The Death of Christ for Us (Turretin)

 Francis Turretin (d. 1687) did a very good job of summarizing Scripture’s account of Christ’s atonement as satisfying the justice of God.  In his section called “The Necessity of the Satisfaction,” he wrote the following (I’ve edited it slightly):

Sin, which renders us guilty, binds us over to punishment as hated of God.

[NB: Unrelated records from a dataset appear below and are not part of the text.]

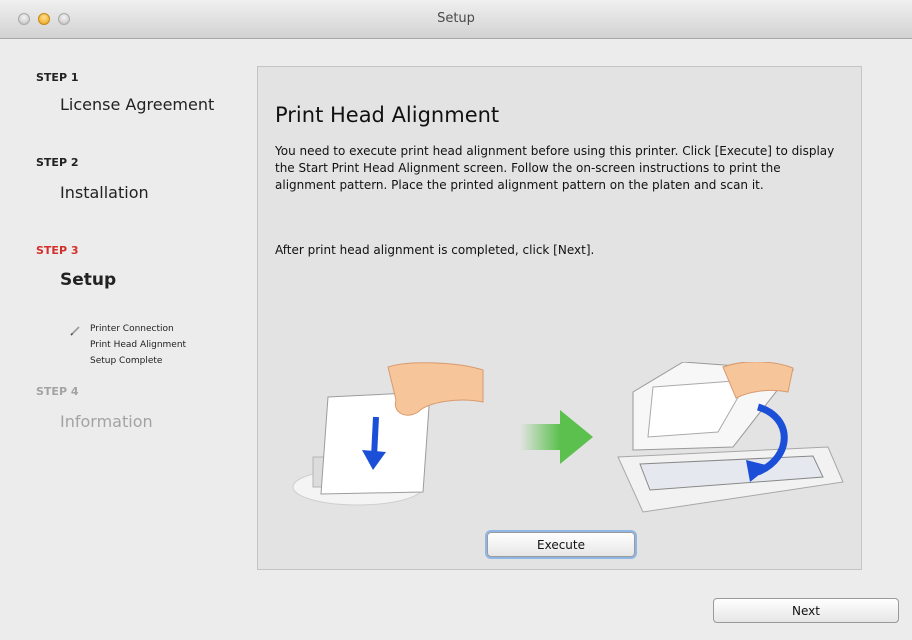 This screenshot has width=912, height=640. I want to click on step-4-title: Information, so click(106, 422).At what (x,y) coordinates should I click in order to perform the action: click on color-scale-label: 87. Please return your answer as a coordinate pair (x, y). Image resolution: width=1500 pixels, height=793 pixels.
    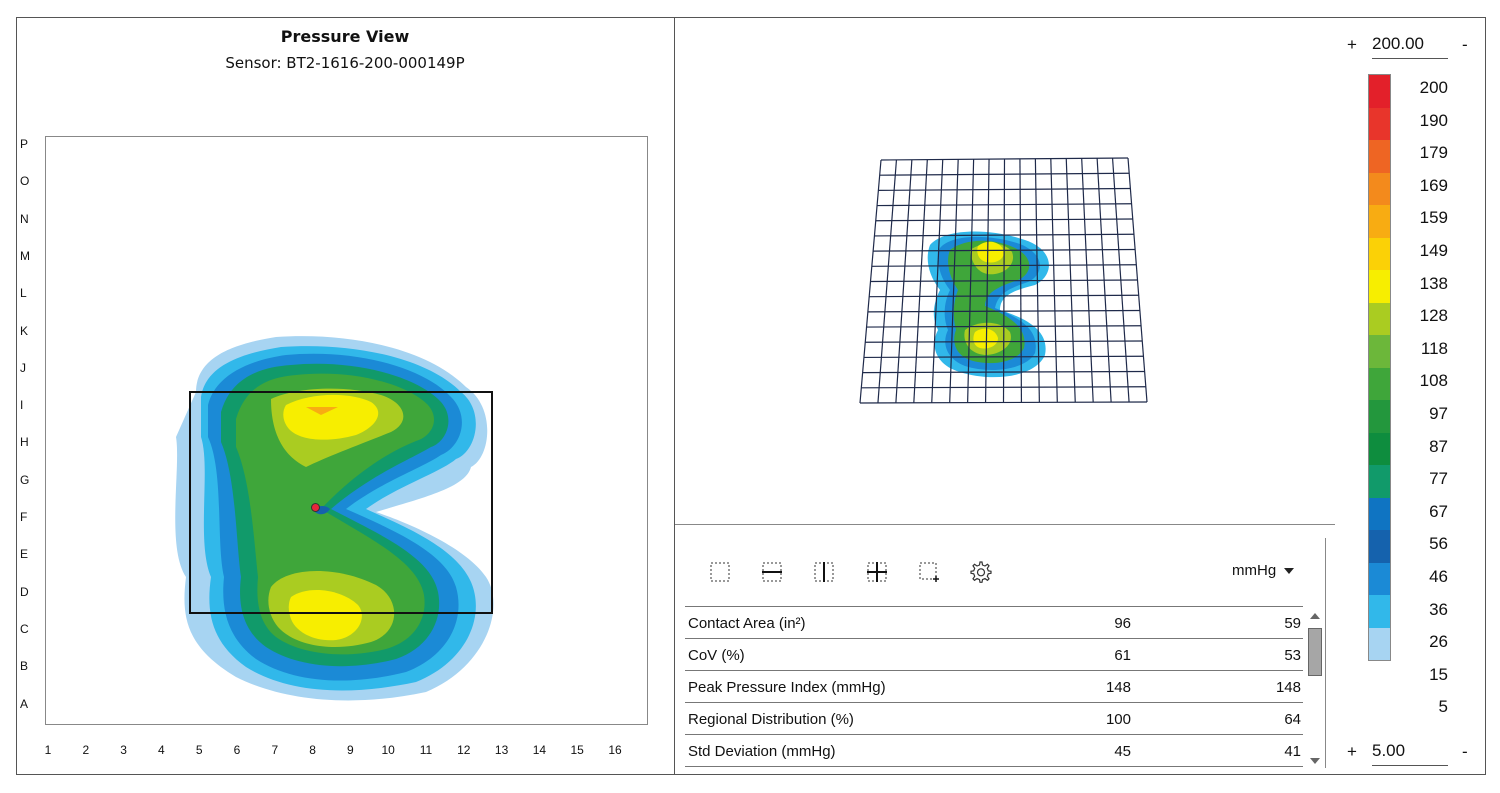
    Looking at the image, I should click on (1438, 446).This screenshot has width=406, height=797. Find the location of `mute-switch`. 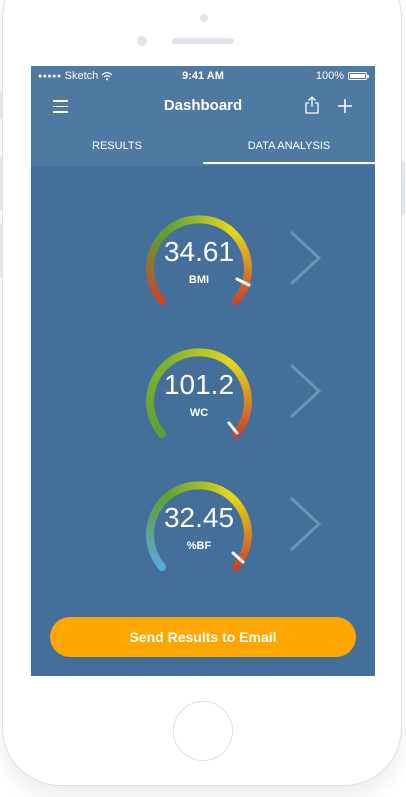

mute-switch is located at coordinates (1, 105).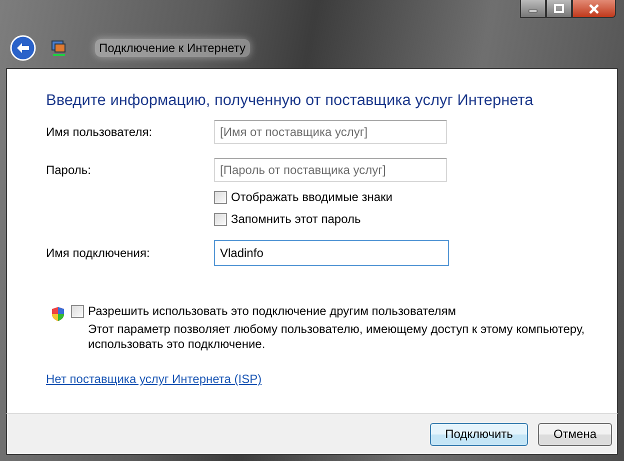 The height and width of the screenshot is (461, 624). What do you see at coordinates (272, 311) in the screenshot?
I see `checkbox-label: Разрешить использовать это подключение другим пользователям` at bounding box center [272, 311].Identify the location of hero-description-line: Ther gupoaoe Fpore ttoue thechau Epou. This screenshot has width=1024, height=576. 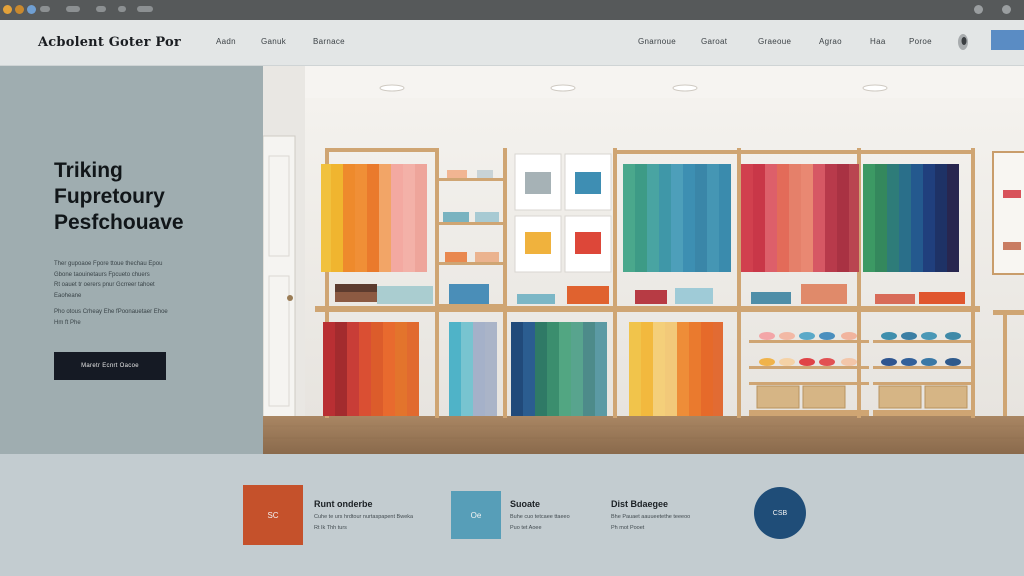
(108, 264).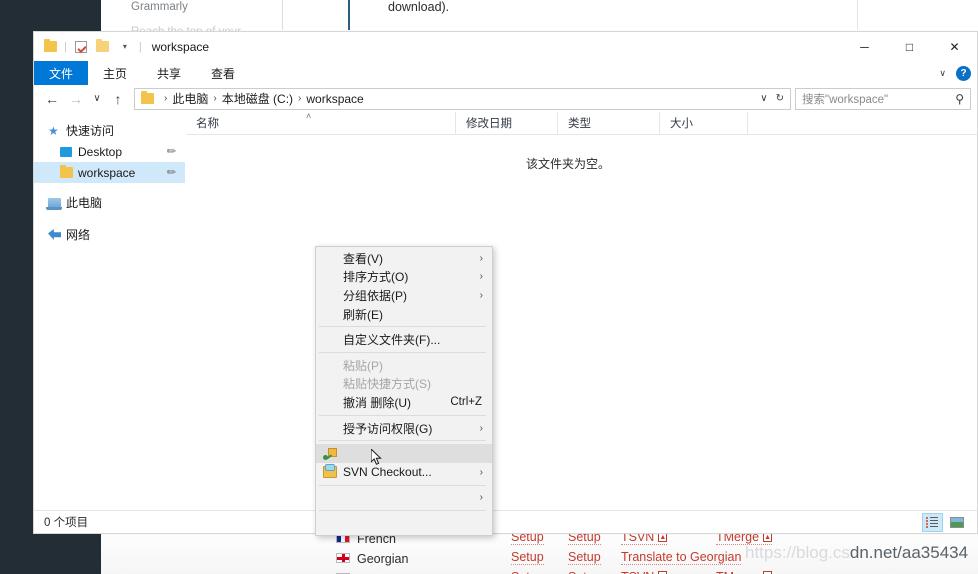  What do you see at coordinates (954, 46) in the screenshot?
I see `close-button: ✕` at bounding box center [954, 46].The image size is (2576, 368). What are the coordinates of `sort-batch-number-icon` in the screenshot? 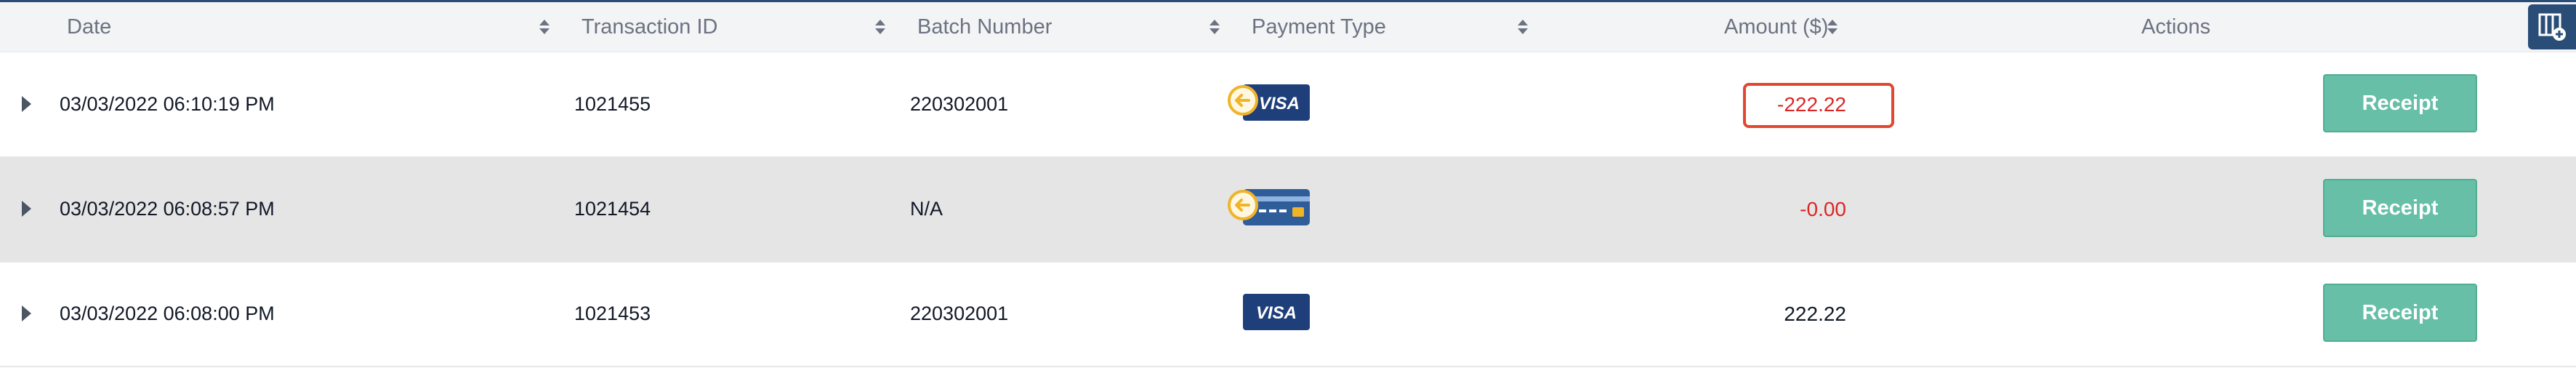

It [sin] may be viewed 1) as a debt which we are bound to pay to divine justice, in which sense the law is called “a hand-writing,” (Col 2:14) 2) as a principle of enmity, whereby we hate God and he becomes our enemy: 3) as a crime against the government of the universe by which, before God, the supreme governor and judge, we become deserving of everlasting death and malediction.

Whence, sinners are expressly called 1) “debtors,” (Matt. 6:12); 2) “enemies to God,” both actively and passively, (Col. 1:21); 3) “and guilty before God,” (Rom. 3:19.) We, therefore, infer that three things were necessary in order to our redemption; the payment of the debt contracted by sin, the appeasing of the divine wrath, and the expiation of guilt.

[Therefore] the nature of the satisfaction to be made may be easily perceived: the payment of the debt, the appeasing of the divine wrath (by reconciling us with him) and the expiation of guilt (by the endurance of punishment).

Francis Turretin, Institutes, II, pages 418-419.

Shane Lems
Hammond, WI

The Gospel and Daily Humility (Bridges)

 I enjoyed Jerry Bridges’ book, The Blessing of Humility.  It’s a readable discussion of humility based on the Beatitudes.  Chapter ten of this book is called, “The Humility and the Gospel.”  Below are four main points Bridges makes in this chapter.  I’ve summarized them for the sake of space.  The question is this: How does the good news of the gospel help keep us humble every day?

  1. For one thing, it frees us up to be honest with ourselves about our sin.  We can face our sin squarely when we know that it is forgiven.  Even when a particular sin is vile in our eyes – not to mention God’s eyes – we can call it what it is, and thank God for his forgiveness.

  2. The second way the gospel helps us live a life of humility is to show us another person’s sin in light of our own.  To paraphrase and even enlarge on the words of one of the Puritans, the proud person is so busy judging the sins of other people that he or she has no time to see the sins of his or her own heart.  Meanwhile, the humble person is so busy dealing with his or her own sins that he or she has no time to judge the sins  of others.

  3. A third way the gospel helps us walk in humility is that it helps us practice meekness and mercy.  We can only truly appreciate the gospel when we see it through the lens of our sin.  And as we do that, we can forgive the sins of others because we have been forgiven so much.

  4. Fourth, the gospel motivates us to want to live in purity of heart – that is, to have as our supreme goal in life to live no longer for ourselves but Him who redeemed us to be a people for his own possession. …I find myself often praying over a few phrases from the old hymn “My Faith Looks Up to Thee.” ‘Take all my guilt away / O let me from this day / Be wholly Thine!’

In summary, I would say that it is impossible to truly walk in humility without to some degree appropriating the truth of the gospel every day.

Jerry Bridges, The Blessing of Humility, p. 86-88.